Dejó sobre la mesita la copa de champán, de la que sólo había tomado un sorbo y se incorporó antes de que Sir Montague pudiera detenerla.
—Ha sido usted muy amable, pero ahora debo irme para ver si mi padre regresó. Sé que no querrá permanecer mucho tiempo en la exhibición porque se cansará y deseo comentar con él varias cosas.
—Y yo también tengo muchas otras que comentar con usted —respondió Sir Montague—; así que procuraré que nos sienten juntos durante la cena y después, bailaremos. O, si lo prefiere, puedo mostrarte partes de la casa que aún no conoce.
—Gracias, es usted muy amable —respondió evasiva Nerissa.
Él también se incorporó cuando ella se dirigía hacia la puerta, se colocó frente a ella.
—Antes de que se vaya deseo decirle lo hermosa que es y lo mucho que me atraen sus labios.
Nerissa se puso muy rígida y habría dado un paso atrás, pero él se lo impidió al rodearla con sus brazos.
—Tengo la sensación —dijo—, de que nunca la han besado y deseo ser el primero.
—¡No, no… por supuesto que… no! —protestó Nerissa.
Forcejeaba contra él con ambas manos apoyadas en el pecho del hombre, pero comprendía que sus brazos eran muy fuertes y tuvo la aterradora sensación de que la había sujetado y no podría zafarse.
—¡Por favor… por favor… no debe… hacerlo!

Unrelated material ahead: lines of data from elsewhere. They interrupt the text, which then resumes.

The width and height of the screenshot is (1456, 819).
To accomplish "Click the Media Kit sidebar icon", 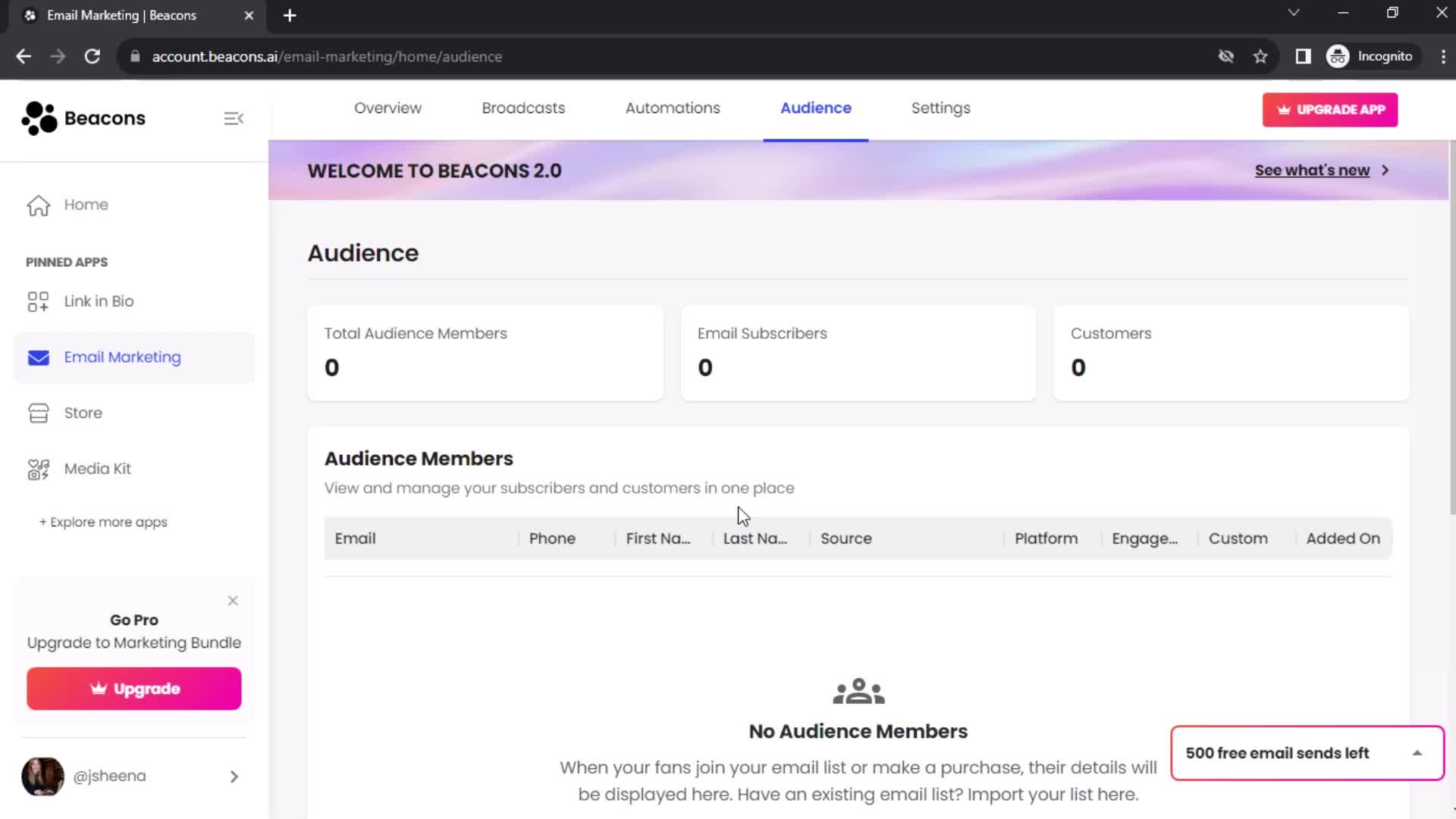I will (x=37, y=468).
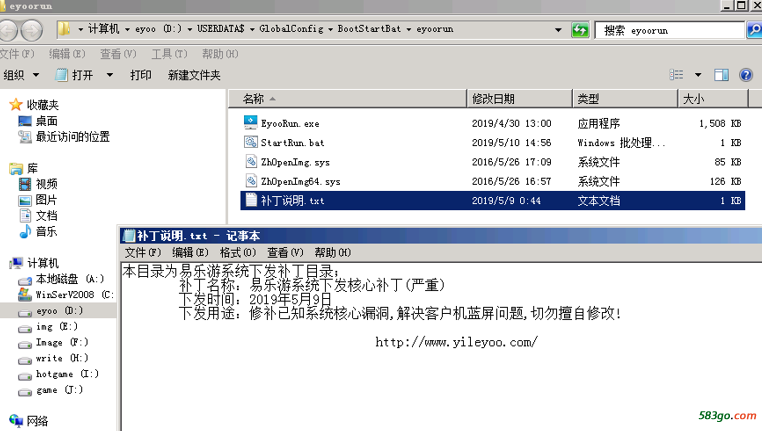Toggle the preview pane icon
The height and width of the screenshot is (431, 762).
tap(721, 75)
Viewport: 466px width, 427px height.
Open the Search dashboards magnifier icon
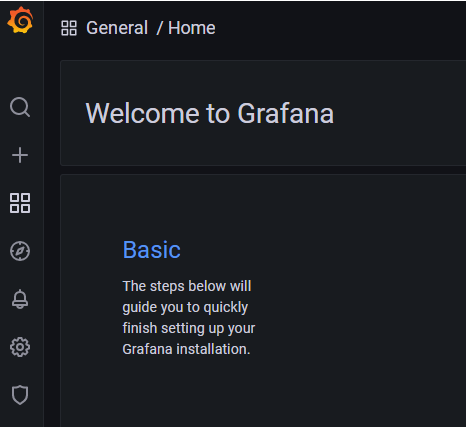(20, 107)
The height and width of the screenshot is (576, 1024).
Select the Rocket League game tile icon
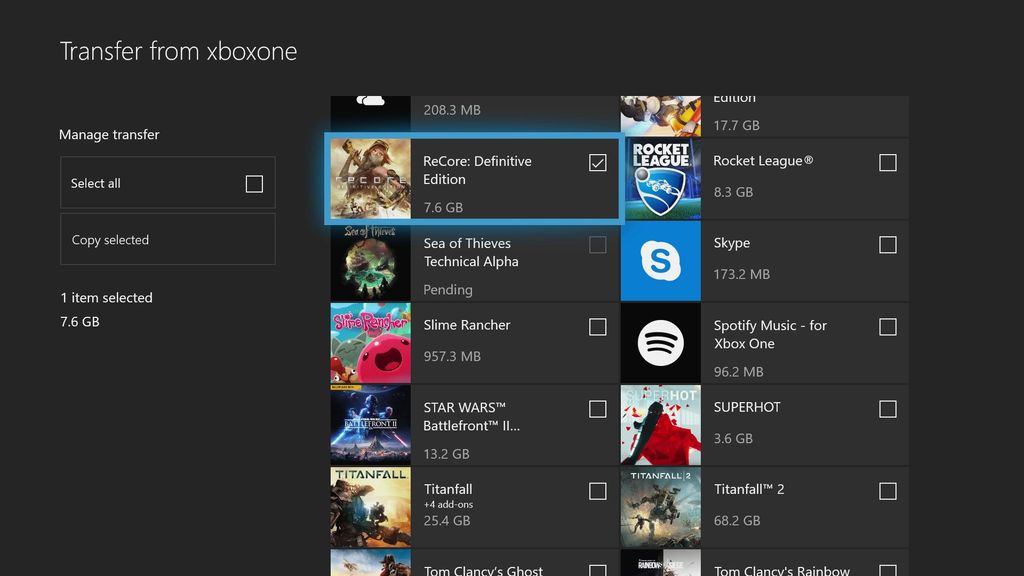tap(661, 178)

—No puede impedírmelo. Deseo besarla, Nerissa, más de lo que hubiera deseado nunca.
La ciñó contra él, pero ella volvía la cabeza, frenética, de un lado hacia otro.
Sentía con repulsión, que no podría escapar y que en unos segundos lograría besarla.
—¡Suélteme! —gritó.
Y cuando él la abrazó más fuerte, volvió a gritar.
—¡Eres mía, mi pequeña diosa de la primavera! —exclamó Sir Montague y Nerissa repitió sus gritos.
Entonces, desde la puerta, una voz helada pareció de pronto llenar la habitación.
—¿Qué sucede aquí y quién grita?
Era el duque, Nerissa comprendió que estaba salvada.
Los brazos de Sir Montague la soltaron y ella se zafó para correr hacia el duque que, de pie junto al umbral, parecía de una estatura imponente.
Sin pensarlo, ella estiró la mano para asirse a la de él, mientras temblaba aún de temor.
Por un momento nadie habló, enseguida el duque dijo:
—Me preguntaba por qué se había retirado de la exhibición tan temprano, Hepban. Y Silvia también se preguntaba lo mismo.
—Como comprenderá, Lynchester, hay ocasiones en que uno se hastía con algo.
—¡Es evidente que eso le sucede a la señorita Stanley! —respondió el duque.
Al escuchar su nombre, Nerissa, que se daba cuenta de que estaba ya a salvo de Sir Montague, comprendió que lo mejor sería marcharse de ahí.
Hizo un breve sonido inarticulado, corrió hacia la puerta y desapareció a través de ella.
Se hizo el silencio mientras los dos hombres escuchaban sus pisadas que se alejaban. Enseguida el duque opinó:
—Es demasiado joven para esta clase de juegos, Montague y sugiero que la deje en paz.
—Por supuesto, si insiste. La verdad, no fue idea mía, sino de Delphine Bramwell. Creo que la inquieta que usted mire hacia una dirección contraria a la que ella desea.
Sir Montague no esperó la respuesta del duque y salió de la habitación un tanto avergonzado.
El duque no lo observó al irse; se dirigió hacia la ventana y ahí permaneció un largo rato.